According to a new study, the size of the UK economy could shrink by 20% *if* the lockdown remains in place for a year.

Consultancy Capital Economics made the prediction in a report, which calculated that each month in lockdown could equate to 1.5% shaved off annual growth for the UK economy.

If the lockdown stays in place until the end of June, as is widely anticipated, the economic cost is set to be a recession of 12% in 2020.

According to senior UK economist Ruth Gregory, the economy would suffer even more if multiple peaks of the virus prompted the government to keep tough social distancing measures in place until next April.

Tough ongoing restrictions could result in an economic contraction in 2020 of 19.6%.

Another consequence of prolonged social distancing could be a delay to economic output, with the size of the economy still 6% smaller than it would have been without the pandemic, by the end of 2022.

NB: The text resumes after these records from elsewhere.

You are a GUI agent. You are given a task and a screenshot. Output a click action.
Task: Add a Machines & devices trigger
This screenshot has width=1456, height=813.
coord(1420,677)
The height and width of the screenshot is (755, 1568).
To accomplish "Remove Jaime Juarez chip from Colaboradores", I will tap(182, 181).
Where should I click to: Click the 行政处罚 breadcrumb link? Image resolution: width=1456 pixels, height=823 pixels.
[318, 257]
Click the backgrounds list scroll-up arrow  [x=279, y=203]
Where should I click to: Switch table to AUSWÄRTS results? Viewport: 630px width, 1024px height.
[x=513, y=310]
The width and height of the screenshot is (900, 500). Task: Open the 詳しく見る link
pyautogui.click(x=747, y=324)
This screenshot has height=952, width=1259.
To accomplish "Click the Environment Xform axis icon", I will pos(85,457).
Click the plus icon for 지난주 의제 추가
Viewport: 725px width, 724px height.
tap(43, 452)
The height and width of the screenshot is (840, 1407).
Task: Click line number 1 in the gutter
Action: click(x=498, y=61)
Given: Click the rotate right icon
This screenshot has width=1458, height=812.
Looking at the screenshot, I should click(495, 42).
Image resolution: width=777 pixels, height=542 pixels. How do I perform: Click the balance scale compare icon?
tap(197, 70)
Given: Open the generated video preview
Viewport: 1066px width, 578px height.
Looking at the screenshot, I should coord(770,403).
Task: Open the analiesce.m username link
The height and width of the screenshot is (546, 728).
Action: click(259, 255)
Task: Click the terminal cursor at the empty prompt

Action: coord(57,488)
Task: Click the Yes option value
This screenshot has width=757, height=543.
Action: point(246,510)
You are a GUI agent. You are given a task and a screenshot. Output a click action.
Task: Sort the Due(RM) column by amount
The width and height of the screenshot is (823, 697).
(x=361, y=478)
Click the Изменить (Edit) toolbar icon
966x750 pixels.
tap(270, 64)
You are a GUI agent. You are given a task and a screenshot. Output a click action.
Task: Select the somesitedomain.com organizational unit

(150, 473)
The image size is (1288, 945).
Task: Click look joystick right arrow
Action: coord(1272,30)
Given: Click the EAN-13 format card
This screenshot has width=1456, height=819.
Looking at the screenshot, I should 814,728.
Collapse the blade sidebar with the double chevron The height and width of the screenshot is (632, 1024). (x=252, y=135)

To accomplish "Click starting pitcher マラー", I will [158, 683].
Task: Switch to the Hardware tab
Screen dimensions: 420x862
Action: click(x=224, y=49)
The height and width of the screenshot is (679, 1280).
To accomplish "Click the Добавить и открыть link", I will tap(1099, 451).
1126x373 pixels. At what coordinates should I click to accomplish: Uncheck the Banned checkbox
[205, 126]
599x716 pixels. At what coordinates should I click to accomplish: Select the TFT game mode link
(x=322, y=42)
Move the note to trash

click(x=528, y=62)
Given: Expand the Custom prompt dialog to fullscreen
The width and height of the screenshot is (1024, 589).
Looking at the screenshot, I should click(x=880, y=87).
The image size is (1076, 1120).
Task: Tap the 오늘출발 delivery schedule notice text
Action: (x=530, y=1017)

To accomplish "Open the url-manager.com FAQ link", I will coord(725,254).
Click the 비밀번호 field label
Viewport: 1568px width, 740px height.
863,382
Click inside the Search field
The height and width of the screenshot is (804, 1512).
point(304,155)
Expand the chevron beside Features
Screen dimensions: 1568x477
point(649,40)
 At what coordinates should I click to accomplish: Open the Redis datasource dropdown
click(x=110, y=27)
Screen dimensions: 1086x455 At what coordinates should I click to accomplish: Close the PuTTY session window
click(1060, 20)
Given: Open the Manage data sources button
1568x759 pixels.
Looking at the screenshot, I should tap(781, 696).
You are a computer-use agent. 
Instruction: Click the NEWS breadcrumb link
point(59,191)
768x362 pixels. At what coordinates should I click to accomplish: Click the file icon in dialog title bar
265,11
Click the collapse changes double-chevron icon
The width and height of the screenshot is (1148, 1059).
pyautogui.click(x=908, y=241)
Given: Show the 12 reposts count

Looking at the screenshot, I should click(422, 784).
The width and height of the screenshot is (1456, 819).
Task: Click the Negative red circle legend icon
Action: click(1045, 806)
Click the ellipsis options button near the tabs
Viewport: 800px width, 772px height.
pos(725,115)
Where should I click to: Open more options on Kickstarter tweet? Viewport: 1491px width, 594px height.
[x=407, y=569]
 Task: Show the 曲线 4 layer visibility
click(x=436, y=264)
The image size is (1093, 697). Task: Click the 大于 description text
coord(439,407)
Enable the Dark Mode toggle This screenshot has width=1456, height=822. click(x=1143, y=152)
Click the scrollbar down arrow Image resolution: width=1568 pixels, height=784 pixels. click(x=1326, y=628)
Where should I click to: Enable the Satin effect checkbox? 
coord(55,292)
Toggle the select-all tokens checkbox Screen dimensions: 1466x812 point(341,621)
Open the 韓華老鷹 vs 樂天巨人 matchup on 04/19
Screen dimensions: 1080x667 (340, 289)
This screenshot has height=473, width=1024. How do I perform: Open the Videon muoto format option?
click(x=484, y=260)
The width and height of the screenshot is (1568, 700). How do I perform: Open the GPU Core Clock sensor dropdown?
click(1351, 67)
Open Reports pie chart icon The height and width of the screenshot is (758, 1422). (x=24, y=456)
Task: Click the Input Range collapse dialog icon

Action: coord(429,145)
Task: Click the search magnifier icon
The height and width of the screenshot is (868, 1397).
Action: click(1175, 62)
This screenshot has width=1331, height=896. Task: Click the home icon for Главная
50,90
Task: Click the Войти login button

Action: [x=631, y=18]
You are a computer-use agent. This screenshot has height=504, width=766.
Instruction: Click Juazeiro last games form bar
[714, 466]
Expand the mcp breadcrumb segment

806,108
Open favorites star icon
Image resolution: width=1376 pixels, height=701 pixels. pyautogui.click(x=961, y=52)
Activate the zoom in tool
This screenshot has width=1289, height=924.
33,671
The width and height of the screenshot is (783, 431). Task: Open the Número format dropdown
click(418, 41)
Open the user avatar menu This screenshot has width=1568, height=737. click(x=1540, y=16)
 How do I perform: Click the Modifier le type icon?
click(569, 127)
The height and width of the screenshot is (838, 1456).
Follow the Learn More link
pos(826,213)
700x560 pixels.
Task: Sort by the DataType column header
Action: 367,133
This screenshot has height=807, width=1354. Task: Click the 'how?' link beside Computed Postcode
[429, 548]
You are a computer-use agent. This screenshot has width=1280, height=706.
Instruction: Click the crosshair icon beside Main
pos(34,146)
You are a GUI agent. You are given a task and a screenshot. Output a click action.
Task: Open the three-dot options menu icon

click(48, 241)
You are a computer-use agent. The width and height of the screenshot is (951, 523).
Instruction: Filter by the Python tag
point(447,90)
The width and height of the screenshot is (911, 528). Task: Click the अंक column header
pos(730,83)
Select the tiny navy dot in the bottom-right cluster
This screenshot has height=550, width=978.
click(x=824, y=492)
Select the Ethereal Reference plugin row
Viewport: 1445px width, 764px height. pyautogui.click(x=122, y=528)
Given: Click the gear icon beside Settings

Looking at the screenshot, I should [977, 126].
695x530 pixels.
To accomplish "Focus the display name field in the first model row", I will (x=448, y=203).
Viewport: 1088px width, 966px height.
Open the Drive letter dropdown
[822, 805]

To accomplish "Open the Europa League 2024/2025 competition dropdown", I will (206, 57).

The forecasts from Capital Economics follow earlier modelling by the independent Office for Budget Responsibility, which considered a 35% cut to the size of the economy in the second quarter.

Their prediction assumed the lockdown stayed in place until the end of June, but around half of the current restrictions would be lifted between July and September.

Remaining restrictions would then be lifted in the last part of the year, with economic output bouncing back to its pre-crisis levels by the end of the year and an annual fall in GDP of more than 13%.

Commenting on the latest forecasts, Gregory explained that her scenarios were a simplified version of the likely result, saying:

The restrictions are unlikely to be relaxed all at once and there is already evidence that even while the economy is shut down some activity is trickling back.

The longer the restrictions are in place, the longer it may take the economy to recover to pre-recession levels because of scarring effects.

Indeed, in the past four recessions, it took between three and five years for the economy to return to its pre-crisis level.